Un altro fulmine divise il cielo a metà, illuminando la stanza buia di una luce argentea, solo per un istante. Le sue cicatrici brillarono nell’oscurità e lei rabbrividì, chiedendosi se ci fosse un modo di raggiungere Omega, se ci fosse una possibilità concreta di poter essere d’aiuto. Sarebbe stato un gesto folle, ma se solo avesse avuto la certezza che ne sarebbe valsa la pena, sarebbe partita immediatamente, infischiandosene delle conseguenze. Purtroppo, però, non c’era modo di organizzare una fuga in così poco tempo. La sua abitazione era tenuta costantemente sotto controllo e, benchè sapesse che l’Alleanza chiudeva un occhio quando lei decideva di allontanarsi per un paio d’ore, era altrettanto consapevole che non l’avrebbero fatta arrivare neanche allo spazioporto più vicino, una volta comprese le sue intenzioni. Per non parlare di James… quel sant’uomo ci avrebbe rimesso la carriera e lei non se la sentiva di fargli un torto così grande. Ma solo perché si fidava di Liara e sapeva che la sua presenza, su Omega, sarebbe servita poco e niente.

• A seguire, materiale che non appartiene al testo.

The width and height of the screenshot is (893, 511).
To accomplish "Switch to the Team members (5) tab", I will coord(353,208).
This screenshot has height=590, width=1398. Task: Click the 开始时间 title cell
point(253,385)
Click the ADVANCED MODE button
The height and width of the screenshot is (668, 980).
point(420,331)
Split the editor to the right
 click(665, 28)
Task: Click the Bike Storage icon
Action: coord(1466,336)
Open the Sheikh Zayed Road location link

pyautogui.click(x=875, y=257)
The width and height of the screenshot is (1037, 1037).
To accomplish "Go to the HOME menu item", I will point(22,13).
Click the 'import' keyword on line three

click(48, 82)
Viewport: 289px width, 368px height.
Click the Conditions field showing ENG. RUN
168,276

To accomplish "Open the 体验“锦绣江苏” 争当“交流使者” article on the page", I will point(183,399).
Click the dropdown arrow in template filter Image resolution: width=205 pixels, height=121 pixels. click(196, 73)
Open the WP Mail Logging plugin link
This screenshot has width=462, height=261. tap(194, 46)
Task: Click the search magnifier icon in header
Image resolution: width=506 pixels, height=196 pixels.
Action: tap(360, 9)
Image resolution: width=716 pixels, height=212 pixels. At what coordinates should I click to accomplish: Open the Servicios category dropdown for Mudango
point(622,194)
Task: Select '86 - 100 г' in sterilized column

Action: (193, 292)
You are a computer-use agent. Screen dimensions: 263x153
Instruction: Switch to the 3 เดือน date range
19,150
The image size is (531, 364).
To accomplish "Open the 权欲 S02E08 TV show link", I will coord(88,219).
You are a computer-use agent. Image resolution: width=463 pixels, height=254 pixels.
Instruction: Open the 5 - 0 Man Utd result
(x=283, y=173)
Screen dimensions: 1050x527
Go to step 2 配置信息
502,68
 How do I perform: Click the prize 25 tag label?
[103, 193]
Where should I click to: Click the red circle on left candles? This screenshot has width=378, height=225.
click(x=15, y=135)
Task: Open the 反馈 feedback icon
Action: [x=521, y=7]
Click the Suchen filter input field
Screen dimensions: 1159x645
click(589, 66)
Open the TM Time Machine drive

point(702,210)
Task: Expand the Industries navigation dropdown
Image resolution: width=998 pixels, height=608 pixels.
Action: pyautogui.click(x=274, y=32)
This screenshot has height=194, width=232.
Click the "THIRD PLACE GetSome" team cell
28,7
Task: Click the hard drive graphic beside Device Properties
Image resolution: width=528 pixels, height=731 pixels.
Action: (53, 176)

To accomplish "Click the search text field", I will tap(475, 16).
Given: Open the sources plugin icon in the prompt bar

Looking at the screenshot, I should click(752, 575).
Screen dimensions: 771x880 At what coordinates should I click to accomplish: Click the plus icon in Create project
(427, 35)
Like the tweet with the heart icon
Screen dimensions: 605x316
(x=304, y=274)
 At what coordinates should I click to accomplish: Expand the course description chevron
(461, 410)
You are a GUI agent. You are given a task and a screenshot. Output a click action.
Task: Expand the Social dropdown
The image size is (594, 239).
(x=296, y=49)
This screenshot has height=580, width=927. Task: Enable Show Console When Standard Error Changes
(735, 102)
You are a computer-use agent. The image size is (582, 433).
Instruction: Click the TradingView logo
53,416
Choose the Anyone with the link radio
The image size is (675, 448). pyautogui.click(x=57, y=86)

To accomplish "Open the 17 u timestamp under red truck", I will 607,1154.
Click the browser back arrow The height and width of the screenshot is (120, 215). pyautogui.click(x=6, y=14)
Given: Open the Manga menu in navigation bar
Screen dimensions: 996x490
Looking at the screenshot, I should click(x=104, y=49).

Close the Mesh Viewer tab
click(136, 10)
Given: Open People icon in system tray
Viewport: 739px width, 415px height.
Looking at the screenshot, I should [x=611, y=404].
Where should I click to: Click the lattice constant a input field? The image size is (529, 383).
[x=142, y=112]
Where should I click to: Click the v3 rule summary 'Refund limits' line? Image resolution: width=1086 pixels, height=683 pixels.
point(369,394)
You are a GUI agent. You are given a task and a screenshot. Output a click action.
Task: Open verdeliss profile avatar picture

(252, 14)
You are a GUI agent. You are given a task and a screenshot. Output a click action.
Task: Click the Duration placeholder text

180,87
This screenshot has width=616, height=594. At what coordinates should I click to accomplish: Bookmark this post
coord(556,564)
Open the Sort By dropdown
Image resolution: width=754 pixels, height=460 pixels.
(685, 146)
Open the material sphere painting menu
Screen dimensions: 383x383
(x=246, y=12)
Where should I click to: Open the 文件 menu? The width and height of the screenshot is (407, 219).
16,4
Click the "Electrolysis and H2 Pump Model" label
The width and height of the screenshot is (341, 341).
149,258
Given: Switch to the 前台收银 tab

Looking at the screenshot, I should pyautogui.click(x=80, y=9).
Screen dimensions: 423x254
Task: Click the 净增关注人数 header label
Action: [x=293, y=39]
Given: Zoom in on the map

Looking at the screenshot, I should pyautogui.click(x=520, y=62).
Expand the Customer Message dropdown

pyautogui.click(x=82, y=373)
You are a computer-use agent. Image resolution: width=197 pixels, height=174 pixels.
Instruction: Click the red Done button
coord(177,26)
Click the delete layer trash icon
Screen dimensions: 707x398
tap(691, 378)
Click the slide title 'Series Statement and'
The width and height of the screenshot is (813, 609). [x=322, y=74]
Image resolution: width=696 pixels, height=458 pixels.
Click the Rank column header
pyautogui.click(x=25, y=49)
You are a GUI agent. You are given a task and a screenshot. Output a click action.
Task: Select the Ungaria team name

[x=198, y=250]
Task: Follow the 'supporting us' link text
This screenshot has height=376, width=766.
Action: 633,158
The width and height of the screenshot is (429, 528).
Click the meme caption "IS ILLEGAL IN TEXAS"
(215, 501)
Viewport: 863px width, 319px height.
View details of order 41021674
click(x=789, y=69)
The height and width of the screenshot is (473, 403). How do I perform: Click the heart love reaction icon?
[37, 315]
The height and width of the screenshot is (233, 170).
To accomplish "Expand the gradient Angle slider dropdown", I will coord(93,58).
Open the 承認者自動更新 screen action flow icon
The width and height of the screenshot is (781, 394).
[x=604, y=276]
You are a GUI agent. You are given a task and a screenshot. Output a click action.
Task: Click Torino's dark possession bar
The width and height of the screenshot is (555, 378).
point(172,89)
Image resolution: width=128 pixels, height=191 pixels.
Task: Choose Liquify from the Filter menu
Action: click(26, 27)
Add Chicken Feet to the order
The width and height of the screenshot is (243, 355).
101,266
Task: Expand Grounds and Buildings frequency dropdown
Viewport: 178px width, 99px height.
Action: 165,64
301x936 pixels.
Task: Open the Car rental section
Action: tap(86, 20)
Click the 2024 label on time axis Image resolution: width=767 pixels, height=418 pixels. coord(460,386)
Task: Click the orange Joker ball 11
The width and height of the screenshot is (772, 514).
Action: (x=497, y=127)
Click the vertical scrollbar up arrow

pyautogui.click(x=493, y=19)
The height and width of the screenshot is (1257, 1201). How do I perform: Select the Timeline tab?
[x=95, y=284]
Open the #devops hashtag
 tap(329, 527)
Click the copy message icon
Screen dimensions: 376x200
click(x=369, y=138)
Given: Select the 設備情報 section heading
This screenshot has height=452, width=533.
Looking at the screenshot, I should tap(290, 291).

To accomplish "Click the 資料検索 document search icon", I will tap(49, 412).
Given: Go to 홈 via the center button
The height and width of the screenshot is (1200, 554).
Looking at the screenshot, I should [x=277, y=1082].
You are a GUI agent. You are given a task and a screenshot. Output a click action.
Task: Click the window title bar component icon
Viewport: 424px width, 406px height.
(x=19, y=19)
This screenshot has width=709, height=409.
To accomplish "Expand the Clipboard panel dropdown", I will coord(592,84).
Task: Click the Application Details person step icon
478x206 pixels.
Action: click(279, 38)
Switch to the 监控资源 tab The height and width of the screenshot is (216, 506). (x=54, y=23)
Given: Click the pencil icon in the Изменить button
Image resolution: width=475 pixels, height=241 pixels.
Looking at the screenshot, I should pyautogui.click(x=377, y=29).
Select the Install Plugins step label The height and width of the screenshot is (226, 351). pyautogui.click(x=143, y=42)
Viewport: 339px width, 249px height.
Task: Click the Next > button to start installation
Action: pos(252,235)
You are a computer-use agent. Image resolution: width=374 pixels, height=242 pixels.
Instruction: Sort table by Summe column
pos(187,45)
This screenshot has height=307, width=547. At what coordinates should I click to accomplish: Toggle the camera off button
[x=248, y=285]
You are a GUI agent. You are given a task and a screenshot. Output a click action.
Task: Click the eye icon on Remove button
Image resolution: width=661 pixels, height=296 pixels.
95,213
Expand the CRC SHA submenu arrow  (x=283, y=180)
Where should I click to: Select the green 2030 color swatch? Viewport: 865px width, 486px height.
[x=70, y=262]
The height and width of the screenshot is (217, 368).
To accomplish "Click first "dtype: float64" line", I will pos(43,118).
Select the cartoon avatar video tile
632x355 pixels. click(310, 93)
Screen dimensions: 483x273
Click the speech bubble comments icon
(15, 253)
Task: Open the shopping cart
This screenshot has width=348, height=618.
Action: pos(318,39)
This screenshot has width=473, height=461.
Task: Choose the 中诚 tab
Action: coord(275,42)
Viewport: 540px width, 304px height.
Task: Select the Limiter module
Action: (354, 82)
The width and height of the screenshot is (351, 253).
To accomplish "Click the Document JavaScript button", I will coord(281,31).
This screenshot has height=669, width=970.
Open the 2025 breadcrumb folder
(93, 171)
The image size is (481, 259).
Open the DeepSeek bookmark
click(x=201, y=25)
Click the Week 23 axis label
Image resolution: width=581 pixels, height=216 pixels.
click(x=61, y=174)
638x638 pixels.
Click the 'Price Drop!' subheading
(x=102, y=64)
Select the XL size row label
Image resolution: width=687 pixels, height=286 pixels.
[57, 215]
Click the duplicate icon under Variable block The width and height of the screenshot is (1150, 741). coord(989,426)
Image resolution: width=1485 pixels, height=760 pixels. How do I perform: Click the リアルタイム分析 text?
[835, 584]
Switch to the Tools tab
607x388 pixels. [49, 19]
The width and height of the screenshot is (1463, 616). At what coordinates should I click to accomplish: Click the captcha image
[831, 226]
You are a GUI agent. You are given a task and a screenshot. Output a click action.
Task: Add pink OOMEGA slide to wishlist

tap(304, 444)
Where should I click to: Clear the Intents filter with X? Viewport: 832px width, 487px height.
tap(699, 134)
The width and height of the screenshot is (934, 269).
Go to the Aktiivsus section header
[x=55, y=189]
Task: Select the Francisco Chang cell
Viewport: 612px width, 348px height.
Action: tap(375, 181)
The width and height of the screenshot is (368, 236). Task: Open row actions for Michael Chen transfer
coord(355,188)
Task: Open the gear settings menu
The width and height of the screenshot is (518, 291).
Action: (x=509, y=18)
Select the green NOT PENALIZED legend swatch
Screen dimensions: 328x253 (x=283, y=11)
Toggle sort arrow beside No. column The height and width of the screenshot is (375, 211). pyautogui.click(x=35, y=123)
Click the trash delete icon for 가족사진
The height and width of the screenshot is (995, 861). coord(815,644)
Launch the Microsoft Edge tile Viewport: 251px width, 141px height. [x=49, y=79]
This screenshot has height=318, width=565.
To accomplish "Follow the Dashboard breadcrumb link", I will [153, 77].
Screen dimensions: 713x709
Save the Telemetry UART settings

Dovette, ancora una volta, affidarsi all’attesa e alla speranza.
L’attesa… era arrivata a odiare quella parola. Si sentiva sempre come la prima invitata che arriva alle feste e inizia a torcersi le mani in attesa degli altri invitati, spiluccando aperitivi di nascosto. Si era sentita così, quando di fronte al Consiglio aveva cercato di spiegare la colpevolezza di Saren, quando aveva tentato di spiegare cos’avesse visto in quella sonda su Eden Prime e cos’erano i Razziatori. Nessuno le aveva creduto e lei, pazientemente, si era buttata alla ricerca di prove, una missione dopo l’altra. Una lunga attesa e poi finalmente aveva ricevuto un briciolo di riconoscimento, salvo poi essere stata accusata della morte di tutti i membri del Consiglio. Si era sentita così quando, di fronte al tribunale dell’Alleanza, qualche settimana prima, aveva atteso il verdetto. Si sentiva così prima di ogni missione, impaziente di arrivare fino alla fine, impaziente di porre fine alla vita dell’ultimo nemico. E mentre c’erano momenti che voleva passassero in un battito di ciglia, altri avrebbe voluto che non finissero mai.
Thane. Lui le aveva regalato istanti lontani da ogni tempo e da ogni dimensione, momenti che adesso attraversavano la sua mente sotto forma di ricordi sbiaditi, procurandole sensazioni diverse e contrastanti. Una sola domanda aleggiava nell’aria: “lo rivedrò ancora?”. Shepard si asciugò una lacrima e attese la fine del temporale, pazientemente… ancora una volta.


 
 
16 Giugno 2185
Omega - Sistema Sahrabarik



 
Feron e Liara lasciarono l’appartamento di Thane e raggiunsero l’astroauto, facendo il punto della situazione. Non erano equipaggiati per far fronte a un grosso numero di mercenari, ma se Thane li aveva davvero preceduti, allora con l’aiuto di Nikki avrebbero avuto buone possibilità di farcela. Quando Feron mise in moto, Liara fu travolta dall’ansia, certa del fatto che anche Shepard stesse condividendo le stesse emozioni, a parsec di distanza. Fu tentata dal mettersi in comunicazione con lei, ma non avrebbe potuto rischiare così tanto adesso, e poi cos’avrebbe potuto dirle? “Thane si è cacciato nei guai per proteggerti”. No, l’avrebbe soltanto fatta preoccupare di più. Strinse le mani in pugno, giocando con l’energia biotica, un semplice esercizio per cercare di scaricare i nervi, mentre Feron guidava concentrato, i muscoli tesi e lo sguardo fisso davanti a sé.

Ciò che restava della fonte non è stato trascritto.